The U.S. power grid faces numerous stability and security risks, such as transmission failures, adversarial threats, and extreme weather. These disturbances—known as contingencies—pose operational challenges that are increasingly difficult to predict and manage. For example, wildfires can quickly destroy or disable critical infrastructure components like transmission lines and generators. Regional grid operators need to understand where the fire could spread and decide how to dispatch electricity safely during the emergency.
Tackling this control optimization problem must integrate transient stability (TS) analysis of regional grid operations during a contingency event with security-constrained alternating current optimal power flow (SC-ACOPF) procedures. But state-of-the-art software simplifies TS analyses and doesn’t take full advantage of high performance computing (HPC).

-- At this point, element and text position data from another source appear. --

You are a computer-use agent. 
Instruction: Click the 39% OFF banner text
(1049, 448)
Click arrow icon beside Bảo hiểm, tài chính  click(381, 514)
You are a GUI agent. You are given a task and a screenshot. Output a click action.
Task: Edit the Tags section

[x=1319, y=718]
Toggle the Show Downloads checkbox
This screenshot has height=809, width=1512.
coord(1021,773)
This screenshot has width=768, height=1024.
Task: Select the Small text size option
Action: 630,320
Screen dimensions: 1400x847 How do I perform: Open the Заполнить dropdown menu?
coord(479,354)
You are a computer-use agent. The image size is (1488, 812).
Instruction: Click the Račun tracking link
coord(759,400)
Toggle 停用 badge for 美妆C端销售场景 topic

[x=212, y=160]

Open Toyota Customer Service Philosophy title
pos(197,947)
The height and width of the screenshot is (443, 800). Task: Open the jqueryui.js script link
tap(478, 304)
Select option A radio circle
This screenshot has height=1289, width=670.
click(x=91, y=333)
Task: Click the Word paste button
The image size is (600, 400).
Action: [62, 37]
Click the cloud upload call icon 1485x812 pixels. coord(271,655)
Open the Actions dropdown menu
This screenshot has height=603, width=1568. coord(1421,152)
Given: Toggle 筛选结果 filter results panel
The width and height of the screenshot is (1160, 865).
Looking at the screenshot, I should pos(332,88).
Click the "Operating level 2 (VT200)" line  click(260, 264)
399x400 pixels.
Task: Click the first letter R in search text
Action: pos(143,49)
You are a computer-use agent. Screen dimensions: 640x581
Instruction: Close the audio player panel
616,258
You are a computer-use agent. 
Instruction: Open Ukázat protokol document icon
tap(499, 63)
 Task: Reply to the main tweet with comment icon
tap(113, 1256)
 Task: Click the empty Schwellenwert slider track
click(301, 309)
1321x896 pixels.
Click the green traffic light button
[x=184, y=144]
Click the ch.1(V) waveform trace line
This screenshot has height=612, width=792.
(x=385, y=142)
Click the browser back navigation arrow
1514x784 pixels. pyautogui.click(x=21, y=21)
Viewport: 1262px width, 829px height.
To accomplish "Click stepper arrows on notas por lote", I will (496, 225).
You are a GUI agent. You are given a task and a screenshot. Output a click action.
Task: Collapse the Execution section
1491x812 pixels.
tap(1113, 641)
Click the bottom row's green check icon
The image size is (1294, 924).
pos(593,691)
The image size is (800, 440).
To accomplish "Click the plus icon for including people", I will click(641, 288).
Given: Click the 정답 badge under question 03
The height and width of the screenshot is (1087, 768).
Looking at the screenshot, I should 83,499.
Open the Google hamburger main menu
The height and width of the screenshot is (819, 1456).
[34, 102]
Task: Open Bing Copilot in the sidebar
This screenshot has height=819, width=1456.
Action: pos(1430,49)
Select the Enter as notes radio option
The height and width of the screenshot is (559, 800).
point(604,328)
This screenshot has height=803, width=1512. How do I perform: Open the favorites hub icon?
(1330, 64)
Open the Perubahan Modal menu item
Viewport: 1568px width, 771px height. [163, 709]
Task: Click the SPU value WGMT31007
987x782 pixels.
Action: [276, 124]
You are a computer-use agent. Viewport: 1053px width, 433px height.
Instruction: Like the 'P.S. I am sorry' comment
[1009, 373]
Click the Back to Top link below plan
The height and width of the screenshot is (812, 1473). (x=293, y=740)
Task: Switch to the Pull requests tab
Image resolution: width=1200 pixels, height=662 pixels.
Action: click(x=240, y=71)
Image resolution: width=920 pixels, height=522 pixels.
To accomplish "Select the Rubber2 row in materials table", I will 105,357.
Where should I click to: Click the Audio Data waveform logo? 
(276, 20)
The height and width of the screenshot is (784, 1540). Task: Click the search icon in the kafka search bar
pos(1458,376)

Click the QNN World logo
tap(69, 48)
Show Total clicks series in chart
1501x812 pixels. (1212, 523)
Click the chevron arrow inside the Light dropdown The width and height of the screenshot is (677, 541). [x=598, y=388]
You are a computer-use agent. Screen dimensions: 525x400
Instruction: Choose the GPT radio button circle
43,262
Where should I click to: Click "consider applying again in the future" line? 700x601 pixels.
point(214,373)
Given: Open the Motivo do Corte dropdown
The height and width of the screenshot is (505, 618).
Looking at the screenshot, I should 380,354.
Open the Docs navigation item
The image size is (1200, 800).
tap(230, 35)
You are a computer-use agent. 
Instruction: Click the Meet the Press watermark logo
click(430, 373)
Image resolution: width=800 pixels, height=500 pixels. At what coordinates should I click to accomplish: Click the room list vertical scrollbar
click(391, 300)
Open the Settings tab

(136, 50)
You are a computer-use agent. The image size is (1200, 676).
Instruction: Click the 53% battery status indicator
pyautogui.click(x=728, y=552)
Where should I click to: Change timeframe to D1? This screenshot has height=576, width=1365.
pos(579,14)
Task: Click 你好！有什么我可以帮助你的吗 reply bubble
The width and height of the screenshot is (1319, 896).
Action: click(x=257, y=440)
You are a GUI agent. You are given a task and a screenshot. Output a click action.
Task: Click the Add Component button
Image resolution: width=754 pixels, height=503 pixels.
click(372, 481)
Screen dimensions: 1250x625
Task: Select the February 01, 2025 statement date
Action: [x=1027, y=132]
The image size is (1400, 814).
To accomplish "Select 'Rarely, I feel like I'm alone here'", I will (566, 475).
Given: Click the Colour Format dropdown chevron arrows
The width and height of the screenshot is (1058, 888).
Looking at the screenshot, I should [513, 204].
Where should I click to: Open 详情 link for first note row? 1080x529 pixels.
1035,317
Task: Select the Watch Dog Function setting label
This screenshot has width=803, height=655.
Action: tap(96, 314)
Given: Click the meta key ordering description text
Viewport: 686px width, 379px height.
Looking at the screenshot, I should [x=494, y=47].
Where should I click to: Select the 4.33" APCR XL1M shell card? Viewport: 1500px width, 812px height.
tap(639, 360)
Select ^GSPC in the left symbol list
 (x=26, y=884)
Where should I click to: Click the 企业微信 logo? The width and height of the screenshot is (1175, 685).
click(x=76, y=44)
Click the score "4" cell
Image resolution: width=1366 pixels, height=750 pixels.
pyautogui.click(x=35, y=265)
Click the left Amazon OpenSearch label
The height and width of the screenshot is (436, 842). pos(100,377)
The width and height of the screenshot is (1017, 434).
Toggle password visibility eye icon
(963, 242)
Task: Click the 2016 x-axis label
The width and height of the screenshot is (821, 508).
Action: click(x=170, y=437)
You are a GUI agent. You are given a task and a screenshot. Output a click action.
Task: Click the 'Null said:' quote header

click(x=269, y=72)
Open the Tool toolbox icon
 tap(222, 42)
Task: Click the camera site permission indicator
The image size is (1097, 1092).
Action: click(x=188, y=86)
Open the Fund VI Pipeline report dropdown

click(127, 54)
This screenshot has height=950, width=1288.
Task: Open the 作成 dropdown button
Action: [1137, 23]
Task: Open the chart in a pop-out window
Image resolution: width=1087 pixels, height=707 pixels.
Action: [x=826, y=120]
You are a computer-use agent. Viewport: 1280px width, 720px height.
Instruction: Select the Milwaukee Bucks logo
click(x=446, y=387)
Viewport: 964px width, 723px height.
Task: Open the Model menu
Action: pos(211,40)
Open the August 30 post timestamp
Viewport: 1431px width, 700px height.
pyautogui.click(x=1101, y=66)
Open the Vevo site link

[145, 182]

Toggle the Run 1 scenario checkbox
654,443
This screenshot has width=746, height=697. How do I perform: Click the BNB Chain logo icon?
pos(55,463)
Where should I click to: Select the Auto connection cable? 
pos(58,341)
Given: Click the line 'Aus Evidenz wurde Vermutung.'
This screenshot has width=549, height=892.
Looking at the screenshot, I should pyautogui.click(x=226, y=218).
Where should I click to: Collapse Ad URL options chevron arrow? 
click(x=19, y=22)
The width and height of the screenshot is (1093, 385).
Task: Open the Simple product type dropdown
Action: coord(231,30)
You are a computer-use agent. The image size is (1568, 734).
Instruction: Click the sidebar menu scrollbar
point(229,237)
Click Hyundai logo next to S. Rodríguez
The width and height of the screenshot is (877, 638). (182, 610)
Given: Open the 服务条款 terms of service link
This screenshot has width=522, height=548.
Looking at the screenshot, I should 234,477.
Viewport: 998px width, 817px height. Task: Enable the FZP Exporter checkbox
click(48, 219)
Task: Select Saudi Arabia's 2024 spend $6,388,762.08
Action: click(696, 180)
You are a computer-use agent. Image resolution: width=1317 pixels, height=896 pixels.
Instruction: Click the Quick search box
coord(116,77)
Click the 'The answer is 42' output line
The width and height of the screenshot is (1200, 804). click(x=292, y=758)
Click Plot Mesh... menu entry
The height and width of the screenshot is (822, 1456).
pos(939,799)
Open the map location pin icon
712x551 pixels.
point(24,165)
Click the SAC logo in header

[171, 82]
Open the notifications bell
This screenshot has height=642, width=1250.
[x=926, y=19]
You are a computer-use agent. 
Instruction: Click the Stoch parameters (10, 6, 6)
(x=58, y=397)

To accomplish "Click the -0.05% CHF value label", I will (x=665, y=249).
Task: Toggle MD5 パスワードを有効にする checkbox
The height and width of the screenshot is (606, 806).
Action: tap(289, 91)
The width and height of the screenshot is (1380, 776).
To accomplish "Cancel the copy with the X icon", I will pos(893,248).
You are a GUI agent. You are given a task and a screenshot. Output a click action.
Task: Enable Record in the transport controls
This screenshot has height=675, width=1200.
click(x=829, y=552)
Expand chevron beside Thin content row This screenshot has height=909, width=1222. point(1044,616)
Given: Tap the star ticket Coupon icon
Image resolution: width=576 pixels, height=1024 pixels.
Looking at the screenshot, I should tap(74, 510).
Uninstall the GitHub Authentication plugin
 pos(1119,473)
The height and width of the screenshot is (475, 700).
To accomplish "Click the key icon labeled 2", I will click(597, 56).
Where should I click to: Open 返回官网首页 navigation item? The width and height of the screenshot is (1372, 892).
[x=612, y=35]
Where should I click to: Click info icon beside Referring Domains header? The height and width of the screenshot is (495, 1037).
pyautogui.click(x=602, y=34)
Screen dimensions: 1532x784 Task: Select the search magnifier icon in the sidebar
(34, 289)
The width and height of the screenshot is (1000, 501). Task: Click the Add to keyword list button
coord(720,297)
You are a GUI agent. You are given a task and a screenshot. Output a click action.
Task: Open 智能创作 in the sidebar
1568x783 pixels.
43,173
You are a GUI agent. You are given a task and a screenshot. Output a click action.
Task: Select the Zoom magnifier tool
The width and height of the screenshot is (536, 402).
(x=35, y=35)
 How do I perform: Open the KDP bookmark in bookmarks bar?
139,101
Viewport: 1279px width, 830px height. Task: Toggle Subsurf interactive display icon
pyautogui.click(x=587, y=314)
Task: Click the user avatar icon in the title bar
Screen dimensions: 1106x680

Accordingly, researchers at LLNL’s Center for Applied Scientific Computing are developing a sophisticated optimization framework that combines HPC, machine learning (ML) models, and mathematical algorithms. SLOPE-Grid, which stands for Scalable Learning and Optimization for Secure and Economic Grid Operations, builds on an earlier HPC-driven grid project called gollnlp.
The three-year project is a Scientific Discovery through Advanced Computing (SciDAC) partnership funded by the Department of Energy’s Advanced Scientific Computing Research (ASCR) program and Office of Electricity. Alongside collaborators at Dartmouth College and Argonne National Laboratory, the Livermore team includes principal investigator Cosmin Petra, J.P. Watson, Nai-Yuan Chiang, Claudio Santiago, and Jingyi Wang.
Contingency Planning
SLOPE-Grid speeds up the time to solution by dividing the optimization workflow into offline and real-time phases. In the offline loop, advanced mathematical solvers build simulations of critical TS behaviors that can occur during a range of contingencies. The simulation data is used to train probabilistic surrogate ML models that approximate TS risks. Because all of these steps take place in advance, the rest of the workflow—including the SC-ACOPF process—can run quickly at the point of decision making, such as determining where to divert or shut down electricity. (See Figure 1.)
Petra explains, “Simulating just 60 seconds of transient activity can take hours or days to compute, so we do this beforehand with machine learning. The surrogate works in real time based on the data generated offline.” Both phases include error estimation and uncertainty quantification of the surrogates’ accuracy to improve predictions.
The project’s biggest challenge is where its biggest efficiency gain lies. Regional power grids may consist of thousands of electrical components subject to millions of contingency variables. The SLOPE-Grid team is working to scale the ML models to accommodate realistic power grid sizes without excessively large numbers of training data points.
Wildfire Response
Using LLNL’s Dane computing cluster, the team generated predictive simulations with the SLOPE-Grid framework, incorporating wildfire data and curated data resembling grid components. These interactive visualizations are available on the project website as examples of how wildfires can impact California’s power grid. (See Figure 2.) Grid operators can leverage this information as contingencies develop instead of relying solely on retrospective analysis.